Yesterday I handed in my thesis. I am so relieved to be completely done with it. I will have to wait till the summer to find out my grade, but whatever happens, it’s out of my hands. Which means I can stop worrying and focus on what lies ahead. But of course this huge accomplishment didn’t go down without some drama.
Monday I took my thesis to the copy shop on a memory stick to have it printed and bound. They told me it would be ready the next morning. I dropped off the books I had used for my thesis at the university library in town and then went to the next town over to drop off a few more books at the library there. I came back to town and was waiting for my bus to go home at the train station when all of a sudden a thought popped in my head.

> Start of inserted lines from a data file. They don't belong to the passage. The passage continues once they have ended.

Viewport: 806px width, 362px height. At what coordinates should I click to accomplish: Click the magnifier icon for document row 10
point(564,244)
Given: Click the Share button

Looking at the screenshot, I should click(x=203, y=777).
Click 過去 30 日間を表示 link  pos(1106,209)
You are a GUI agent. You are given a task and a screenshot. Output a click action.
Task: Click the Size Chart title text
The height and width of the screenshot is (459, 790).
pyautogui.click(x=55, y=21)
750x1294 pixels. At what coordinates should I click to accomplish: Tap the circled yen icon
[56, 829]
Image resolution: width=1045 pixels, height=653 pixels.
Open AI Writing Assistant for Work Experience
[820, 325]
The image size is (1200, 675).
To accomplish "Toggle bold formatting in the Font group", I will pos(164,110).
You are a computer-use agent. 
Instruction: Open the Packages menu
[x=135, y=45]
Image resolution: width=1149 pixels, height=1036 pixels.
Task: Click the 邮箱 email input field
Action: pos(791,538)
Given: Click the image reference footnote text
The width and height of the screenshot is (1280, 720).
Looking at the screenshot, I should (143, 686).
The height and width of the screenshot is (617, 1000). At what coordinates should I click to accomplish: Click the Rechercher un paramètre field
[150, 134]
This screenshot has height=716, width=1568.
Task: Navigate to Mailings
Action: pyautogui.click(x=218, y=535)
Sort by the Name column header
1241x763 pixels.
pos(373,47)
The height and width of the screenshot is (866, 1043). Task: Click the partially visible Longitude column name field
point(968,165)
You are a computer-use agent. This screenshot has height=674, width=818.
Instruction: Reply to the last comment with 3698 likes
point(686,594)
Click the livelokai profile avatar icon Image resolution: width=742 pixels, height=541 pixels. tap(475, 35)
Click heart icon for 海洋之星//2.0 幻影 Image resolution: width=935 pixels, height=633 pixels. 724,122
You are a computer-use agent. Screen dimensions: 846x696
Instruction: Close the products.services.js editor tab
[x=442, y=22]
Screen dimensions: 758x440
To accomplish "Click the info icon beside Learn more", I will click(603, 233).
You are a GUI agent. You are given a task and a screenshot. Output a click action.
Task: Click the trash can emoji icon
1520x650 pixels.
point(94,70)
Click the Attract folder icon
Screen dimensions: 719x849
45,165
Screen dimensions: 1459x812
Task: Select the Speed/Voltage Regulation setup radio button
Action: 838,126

“Why is my works cited section chapter #7?” I went through all of my chapters in my head and sure enough there were only five chapters and then the works cited section. And for some reason I had a picture in my mind of it being chapter #7. I looked up the file on my iPhone (thank God for technology, right?) and sure enough, it was (wrongly) #7. I called the copy shop right away but they told me my thesis was already bound. Well there was no way I could hand in a thesis that just skipped a chapter number (a typo, fine, but this was too embarrassing and would make me look careless), so I asked if they could replace a page. They told me that it would be possible but they would have to re-bind the thesis. I took the bus to get back to the copy shop and I looked through the file again just in case I mis-numbered another chapter. And sure enough? I did. You know, I went through every single chapter title when I proof-read it but I only paid attention to the actual titles, not the chapter numbers.
At that point I just started crying. All the pressure was getting to me, and now this? It was so awkward to be crying in a busy copy shop, but I didn’t really care at that point. I knew they could fix that mistake and you have no idea how glad I was I realized it before handing it in but why couldn’t that damn thought have popped in my head a little earlier? And why did they have to bind my thesis right away after I dropped it off when it wouldn’t be ready till the next day anyway?
In the end I was able to bargain with them and “only” paid $12 to have them replace the two pages in each of the four copies, but I was so mad at myself for not checking those chapter numbers. It would have cost me an extra minute or two instead of $12 had I done it a day earlier. The good thing is I did find the mistakes and they were fixed. Chances are, there are more, because that thesis is 80 pages and it’s just likely. Heck, I even found some mistakes in the secondary literature I used and that was published, and sold in bookstores! I just hope it’s nothing as obvious and embarrassing as this.
And usually I would say those $12 went to my learning the hard way to check chapter numbers, except there will not be another time that I can make use of that lesson. I was really really upset yesterday (and I could still kick myself for it) and instead of being happy, I spent a lot of time crying instead but you know what? Now that’s all in the past, and I AM JUST HAPPY TO BE DONE!
(I will also not take another look at my thesis because I have no doubt that as soon as I do I will find another mistake.)